TRY IT.
Print exactly the lines from the one that contains "Image resolution: width=800" through the last line of the material, both included, and leave out all pictures.

INPUT RECORDS.
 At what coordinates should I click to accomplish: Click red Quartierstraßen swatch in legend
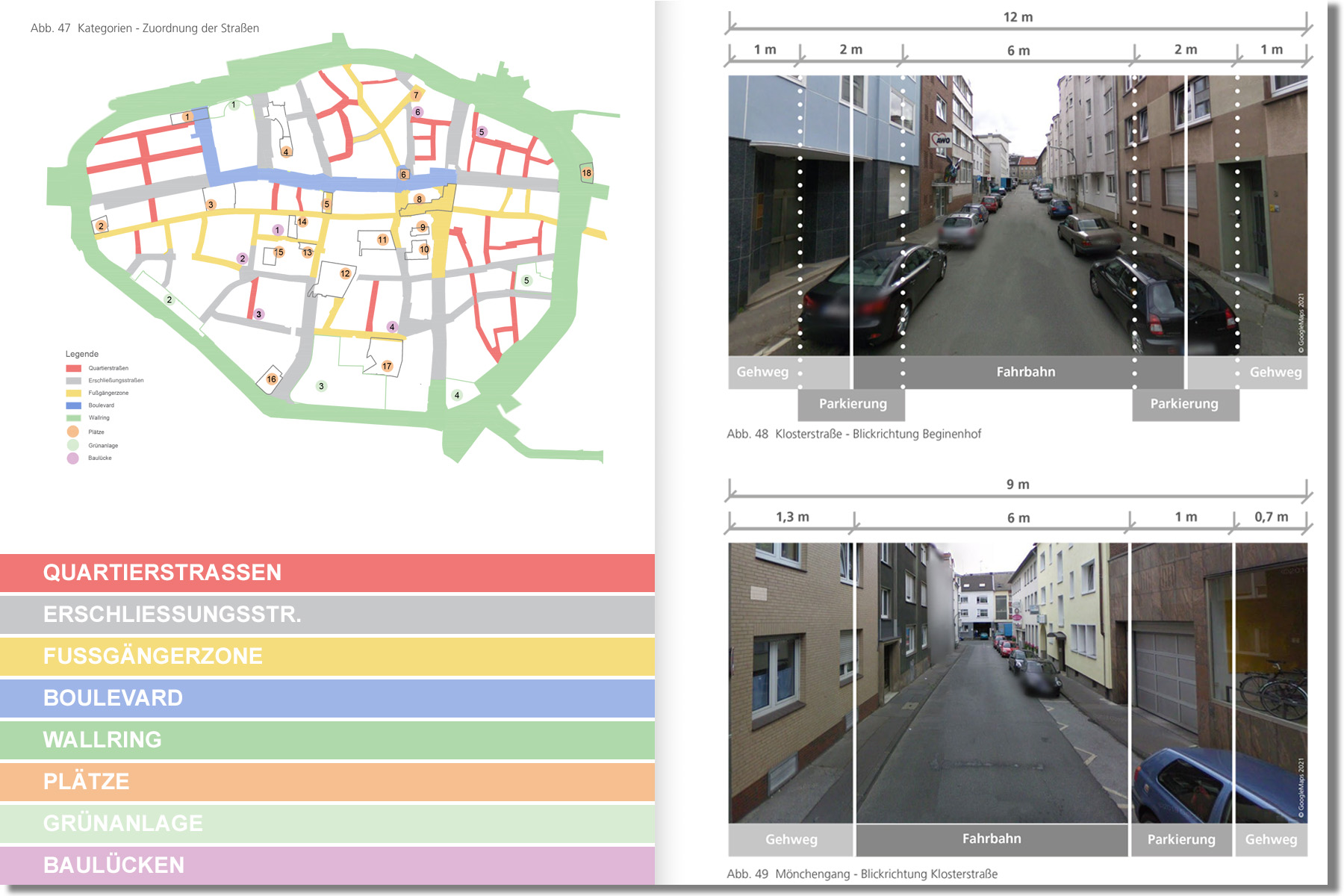(73, 368)
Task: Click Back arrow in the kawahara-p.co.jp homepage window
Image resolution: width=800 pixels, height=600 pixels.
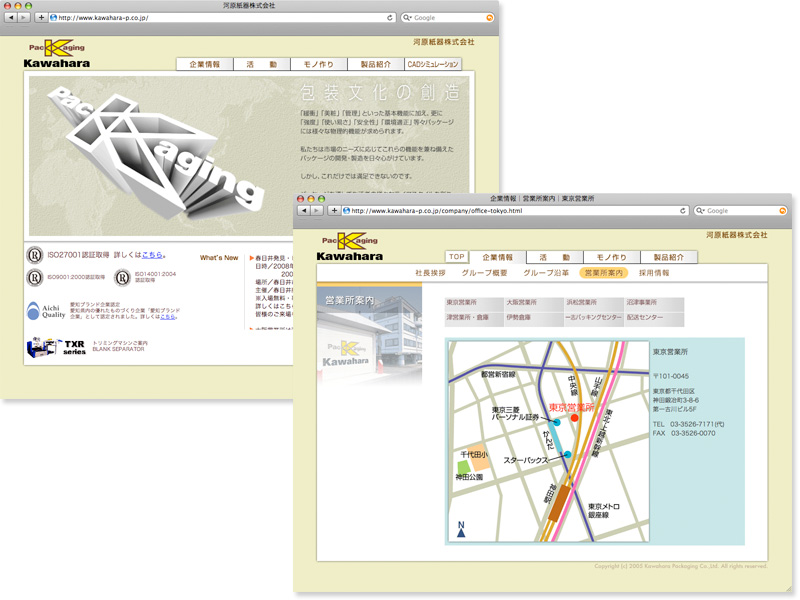Action: point(13,17)
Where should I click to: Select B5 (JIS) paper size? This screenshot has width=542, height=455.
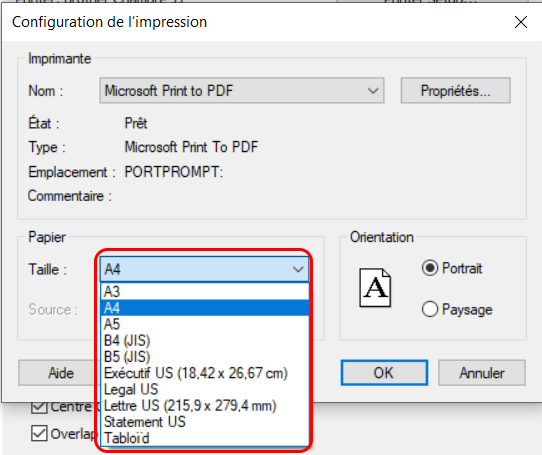click(x=204, y=357)
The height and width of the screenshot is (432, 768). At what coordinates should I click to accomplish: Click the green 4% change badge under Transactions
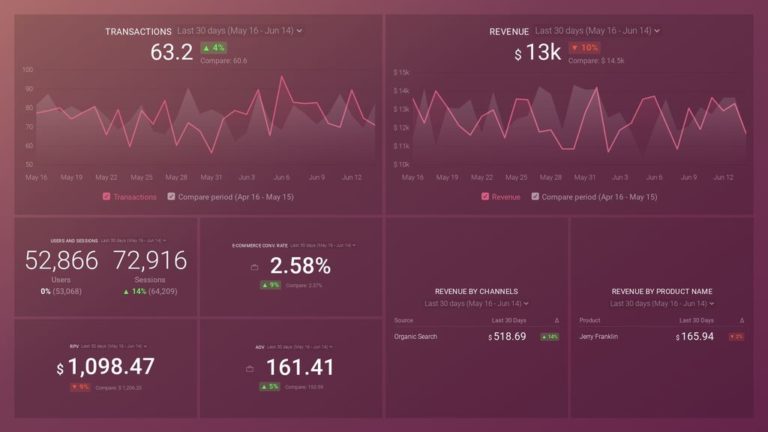[214, 47]
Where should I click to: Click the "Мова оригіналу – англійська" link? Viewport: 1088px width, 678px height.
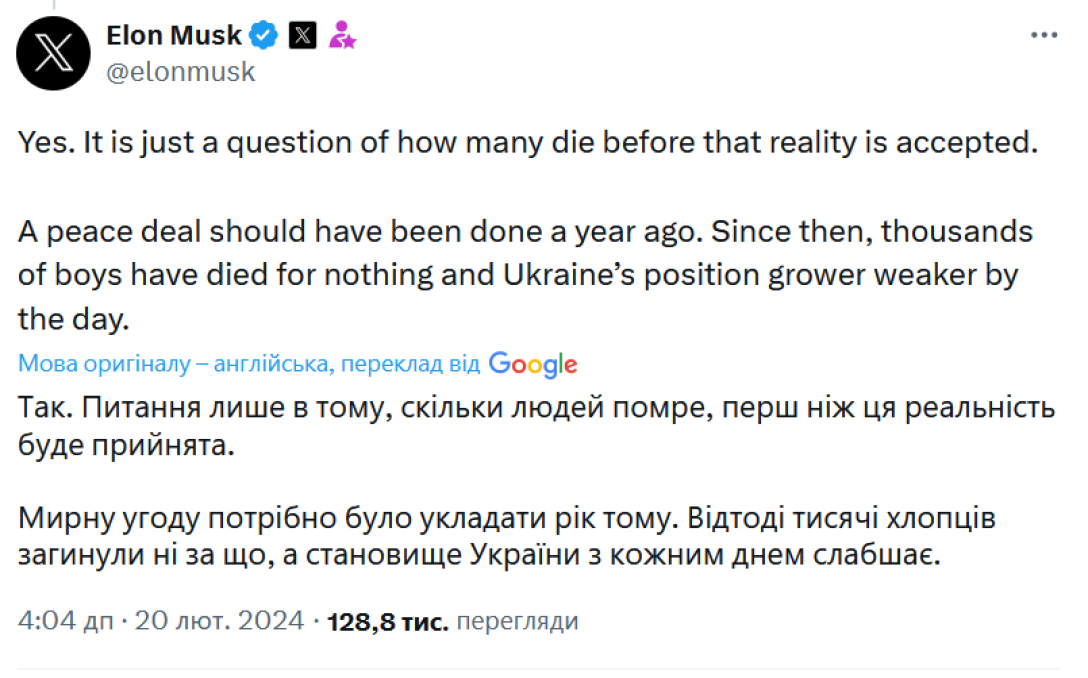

RESULT FOR THIS EXERCISE.
Image resolution: width=800 pixels, height=600 pixels.
Action: point(13,17)
Where should I click to: Select B5 (JIS) paper size? This screenshot has width=542, height=455.
click(x=204, y=357)
The height and width of the screenshot is (432, 768). At what coordinates should I click to accomplish: Click the green 4% change badge under Transactions
[214, 47]
Where should I click to: Click the "Мова оригіналу – англійська" link? Viewport: 1088px width, 678px height.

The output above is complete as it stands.